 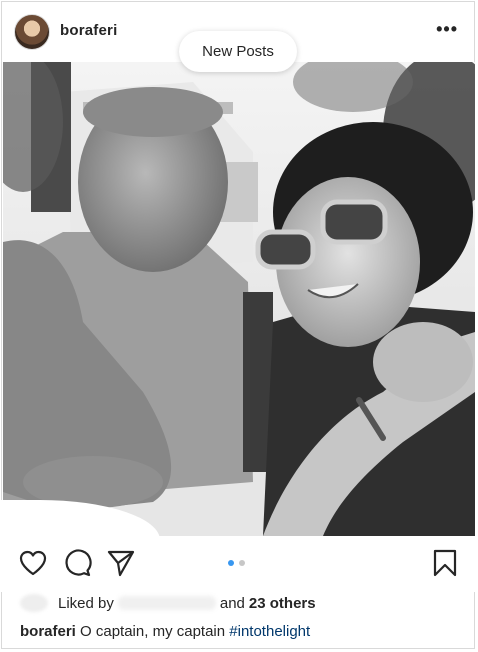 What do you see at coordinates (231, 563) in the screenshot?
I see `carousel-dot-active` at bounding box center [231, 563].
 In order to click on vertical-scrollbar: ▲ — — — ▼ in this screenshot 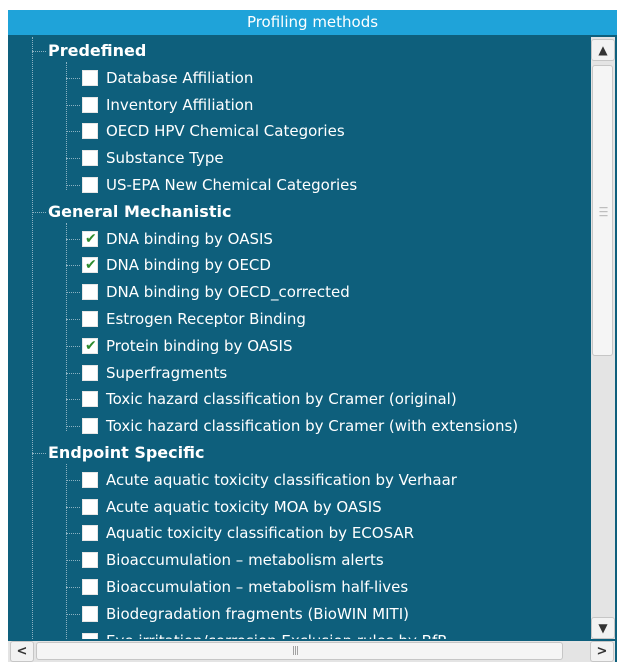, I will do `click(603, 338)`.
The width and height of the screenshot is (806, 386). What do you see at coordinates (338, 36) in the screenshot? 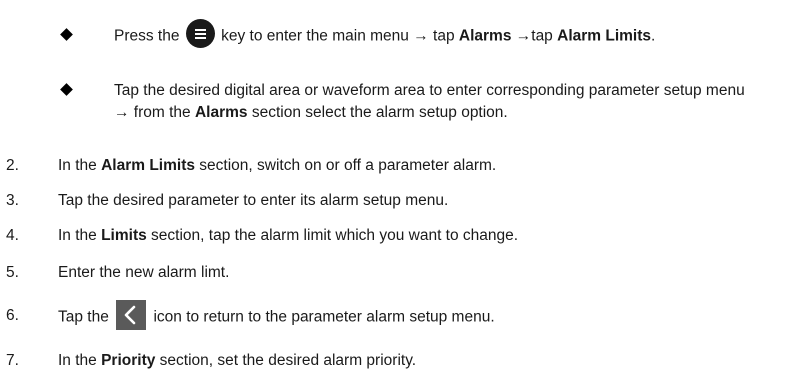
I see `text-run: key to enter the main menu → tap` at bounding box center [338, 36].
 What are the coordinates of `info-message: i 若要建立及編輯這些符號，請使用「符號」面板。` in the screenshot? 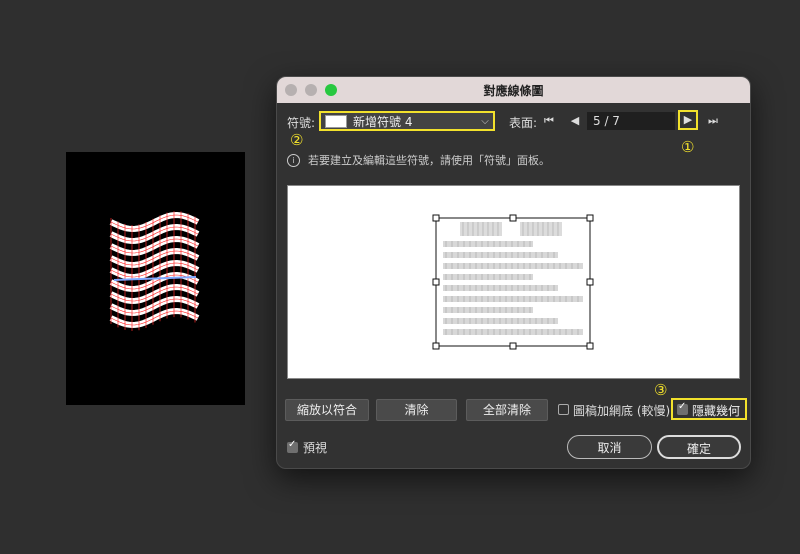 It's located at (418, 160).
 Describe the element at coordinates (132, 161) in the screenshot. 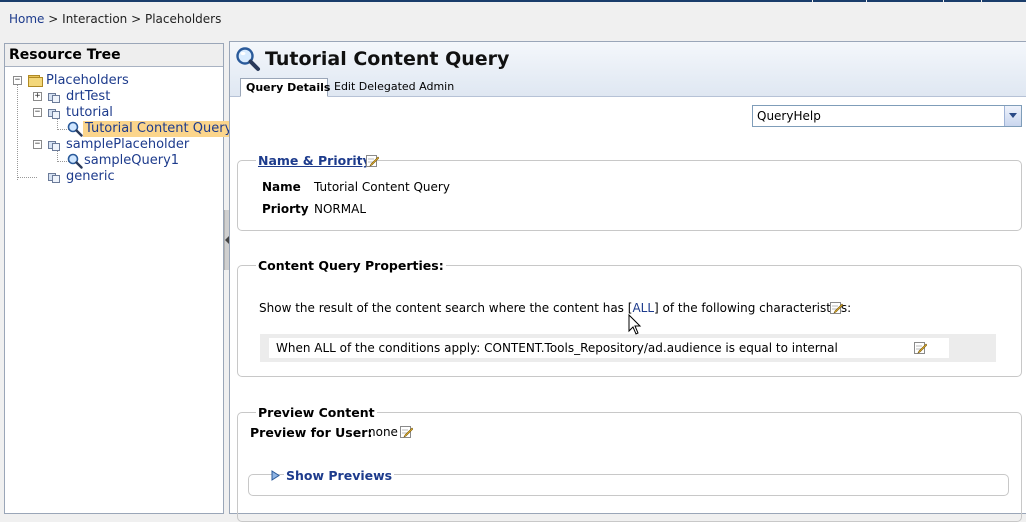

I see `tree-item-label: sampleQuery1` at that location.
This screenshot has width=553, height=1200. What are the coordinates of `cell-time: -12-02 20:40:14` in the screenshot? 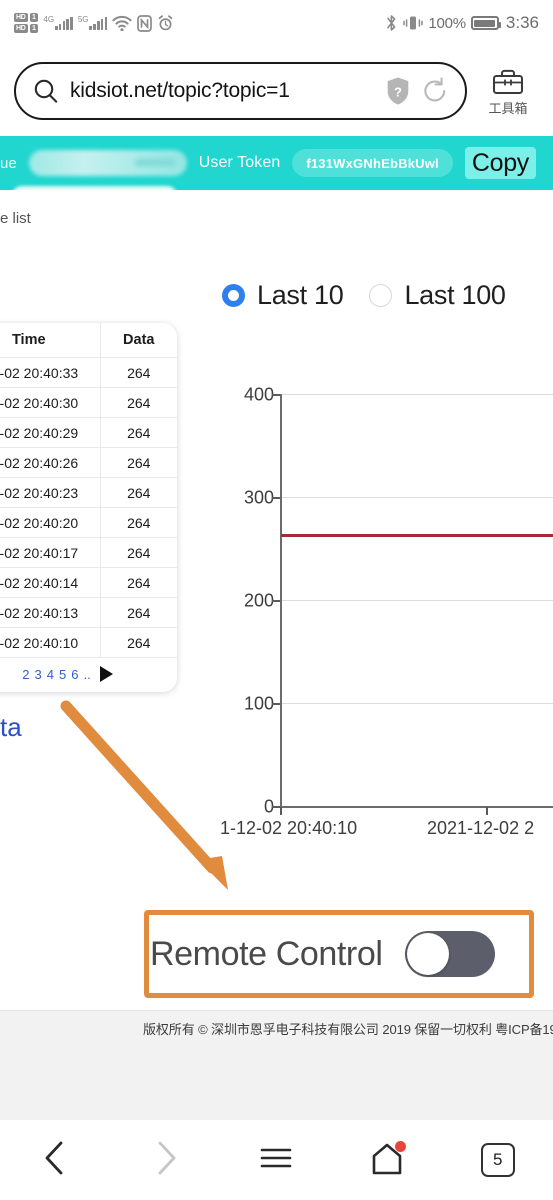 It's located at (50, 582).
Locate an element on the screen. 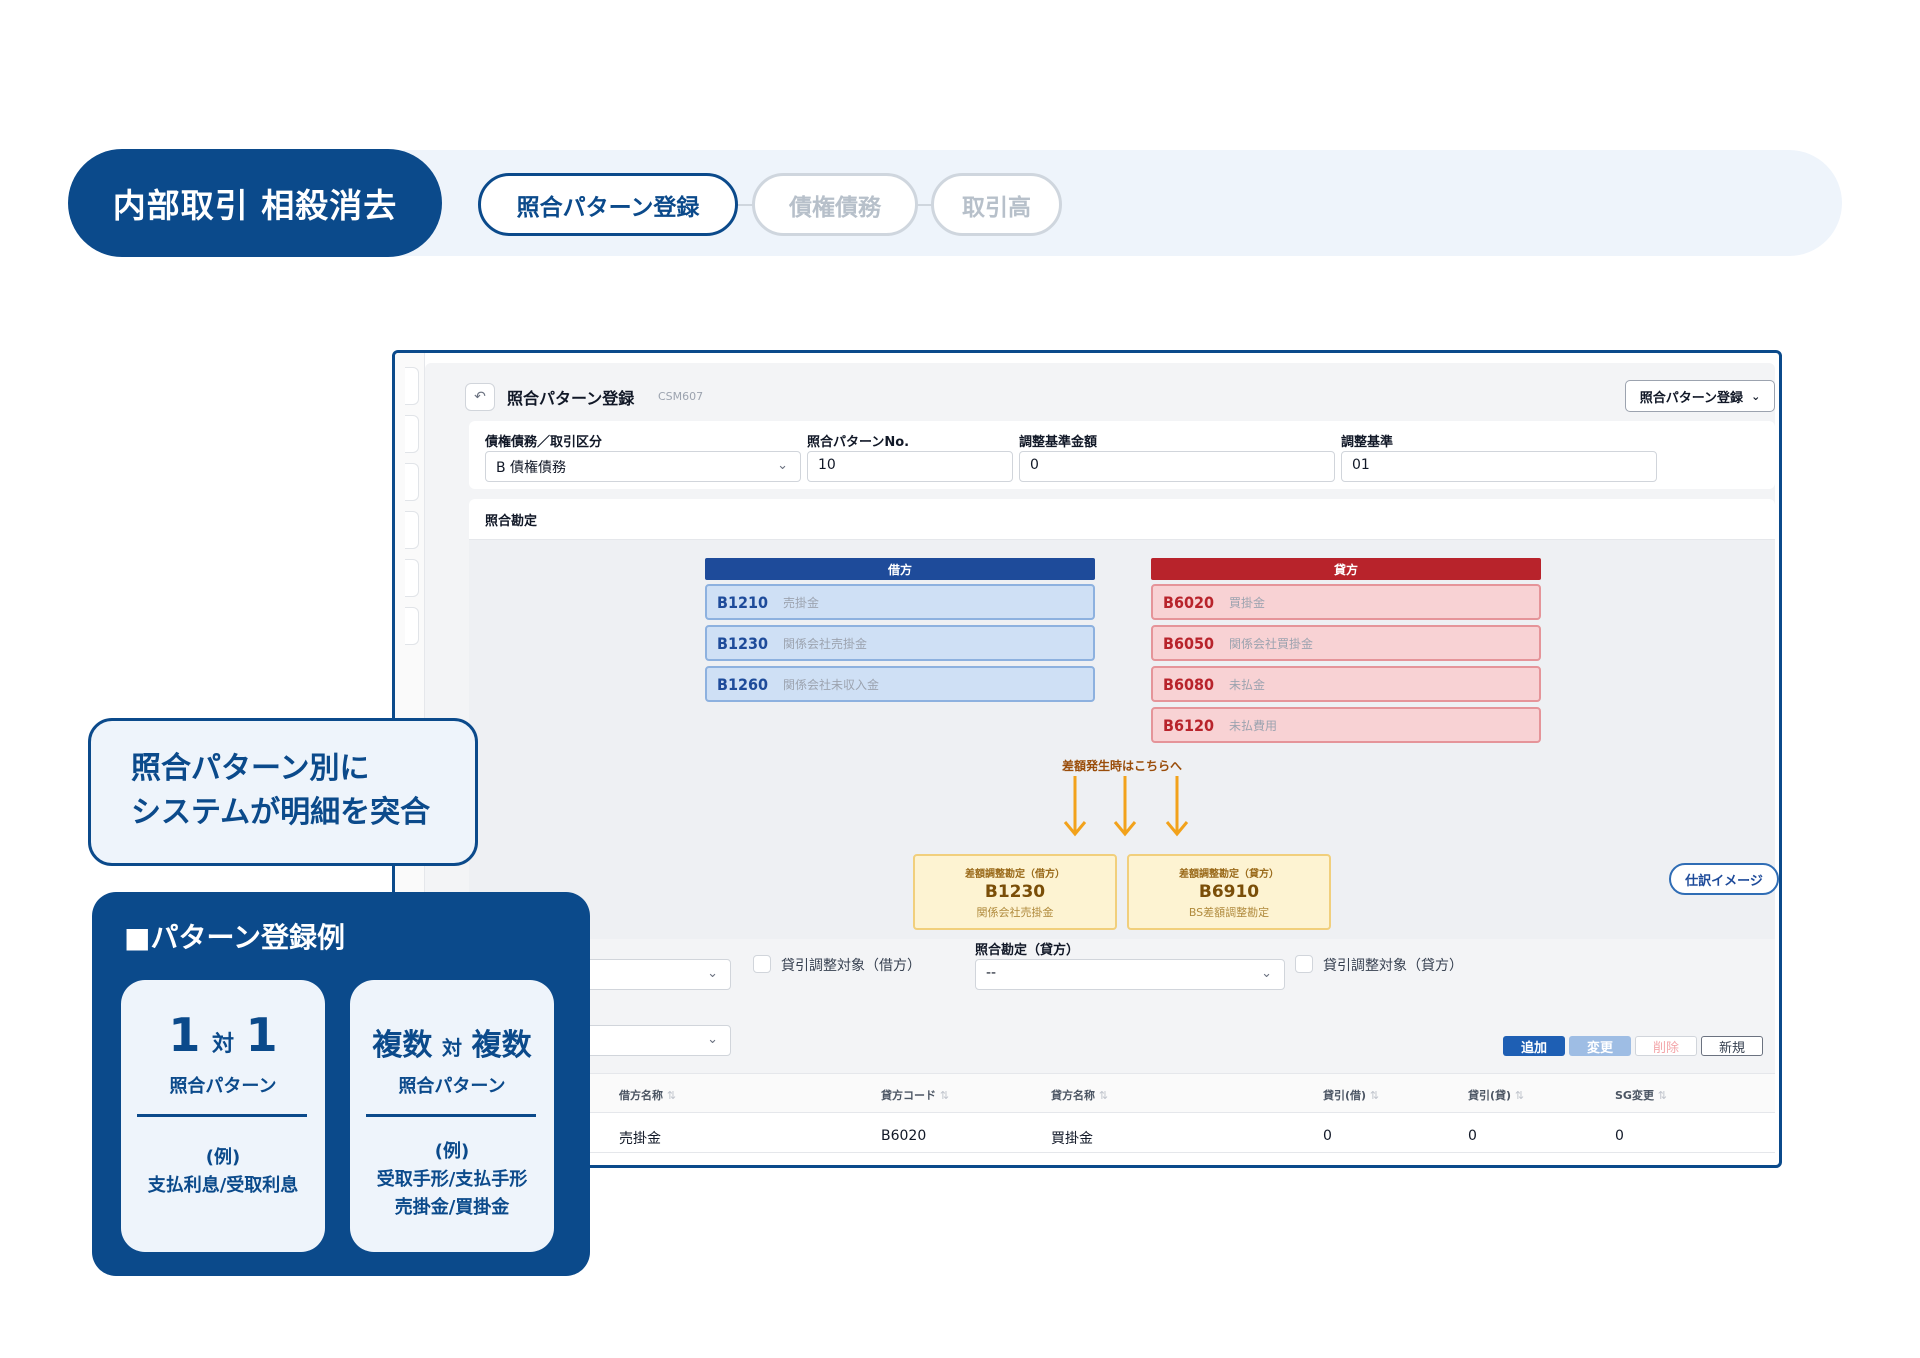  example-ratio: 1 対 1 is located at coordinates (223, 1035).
#####
- _Task objective_: Copy the items starting at the line that contains "The width and" and ending at the line that contains "center [338, 36].", both lines included, and leave the pictures out.

- _Result_:
The width and height of the screenshot is (806, 386). What do you see at coordinates (338, 36) in the screenshot? 
I see `text-run: key to enter the main menu → tap` at bounding box center [338, 36].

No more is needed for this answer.